The most effective treatment programs for substance use disorders (SUDs) combine mental health and substance use treatment services with other supports, including housing, child care, vocational supports, educational services, legal services, and financial assistance. Grant funding can’t make these programs widely available because it’s too small to meet the need, because it’s funded through the appropriations process (which means that it isn’t guaranteed from year to year), and because much of the grant funding is too narrowly targeted. Providers are hesitant to expand services and include other supports if federal funding is only guaranteed for a year or two. New site locations take years to build and providers find it hard to attract high-quality staff when funding is precarious. Moreover, states report a need for more flexible federal funding to let them respond to drug misuse challenges beyond the opioid epidemic. For example, methamphetamine and cocaine use are rising in some communities.

Medicaid, which isn’t subject to annual appropriations and guarantees coverage to everyone who is eligible and applies for it, can work with grant funding to expand access to effective treatment. The Affordable Care Act’s Medicaid expansion has significantly increased insurance coverage for people with low incomes and substance use disorders in the 37 states (including Washington, D.C.) that have adopted the expansion. Medicaid can cover a significant share of substance use treatment and recovery services, including clinical care, counseling, and peer support services. With guaranteed funding, providers can predict revenue and make informed business decisions about providing services, expanding staff, and opening new locations. Medicaid can also respond to changing trends in drug use at the community level.

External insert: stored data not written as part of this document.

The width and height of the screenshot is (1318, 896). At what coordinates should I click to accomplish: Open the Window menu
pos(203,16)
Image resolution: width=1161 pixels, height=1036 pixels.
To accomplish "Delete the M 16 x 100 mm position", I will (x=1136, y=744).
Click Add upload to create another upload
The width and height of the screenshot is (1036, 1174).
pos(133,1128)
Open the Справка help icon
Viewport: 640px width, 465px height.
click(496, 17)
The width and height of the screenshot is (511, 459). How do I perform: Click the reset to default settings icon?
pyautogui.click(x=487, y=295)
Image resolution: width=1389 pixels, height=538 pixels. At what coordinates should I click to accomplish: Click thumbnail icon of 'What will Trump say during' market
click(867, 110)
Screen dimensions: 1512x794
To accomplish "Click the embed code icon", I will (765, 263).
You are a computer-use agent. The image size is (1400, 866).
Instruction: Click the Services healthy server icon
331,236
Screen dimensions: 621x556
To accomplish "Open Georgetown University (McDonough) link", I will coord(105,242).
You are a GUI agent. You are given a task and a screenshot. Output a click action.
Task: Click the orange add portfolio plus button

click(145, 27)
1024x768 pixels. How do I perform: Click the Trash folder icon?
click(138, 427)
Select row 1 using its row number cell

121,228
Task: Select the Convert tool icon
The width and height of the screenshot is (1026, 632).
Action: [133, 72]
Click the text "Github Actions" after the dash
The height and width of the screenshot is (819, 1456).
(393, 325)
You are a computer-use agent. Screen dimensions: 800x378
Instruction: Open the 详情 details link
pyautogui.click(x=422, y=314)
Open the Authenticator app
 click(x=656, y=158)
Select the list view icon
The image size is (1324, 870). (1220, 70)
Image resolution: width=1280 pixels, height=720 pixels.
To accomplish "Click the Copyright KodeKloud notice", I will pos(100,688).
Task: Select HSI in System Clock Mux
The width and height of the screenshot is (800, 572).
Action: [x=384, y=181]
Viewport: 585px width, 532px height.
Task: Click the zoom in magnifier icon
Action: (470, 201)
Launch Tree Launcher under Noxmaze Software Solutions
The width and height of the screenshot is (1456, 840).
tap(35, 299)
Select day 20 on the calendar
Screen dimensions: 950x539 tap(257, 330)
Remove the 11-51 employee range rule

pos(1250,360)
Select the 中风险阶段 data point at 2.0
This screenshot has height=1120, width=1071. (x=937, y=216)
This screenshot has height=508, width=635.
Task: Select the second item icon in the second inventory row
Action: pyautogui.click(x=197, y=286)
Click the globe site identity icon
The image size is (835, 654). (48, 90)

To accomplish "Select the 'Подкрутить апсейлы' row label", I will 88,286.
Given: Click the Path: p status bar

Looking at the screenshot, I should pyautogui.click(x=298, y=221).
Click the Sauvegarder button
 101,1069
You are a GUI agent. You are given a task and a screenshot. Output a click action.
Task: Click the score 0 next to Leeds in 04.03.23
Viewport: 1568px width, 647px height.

Federal, state, and local governments could make more progress on the opioid epidemic and provide substance use services more broadly by using grant funding to complement what Medicaid provides, rather than relying on grants to fund substance use treatment that Medicaid can finance. For instance, grant funding can fund wraparound supports, like housing, that Medicaid doesn’t cover and one-time costs such as improving an organization’s data systems or training staff.

The Cummings-Warren bill would add $100 billion over ten years to substance use treatment and recovery services, regardless of state or local drug use trends, and ensure that communities use Medicaid as the foundation for funding services so that grant funding helps pay for a wider array of services. The bill would also expand funding for Medicaid agencies to boost providers’ capacity to meet the requirements for participating in Medicaid.

As the Cummings-Warren bill does, new legislation to address the opioid epidemic and broader substance misuse must maximize Medicaid and allow grant funding to pay for the services that Medicaid doesn’t cover, such as job skills training, life skills counseling, child care, and housing. That will give people with SUDs better access to the full array of services they need to stabilize their lives.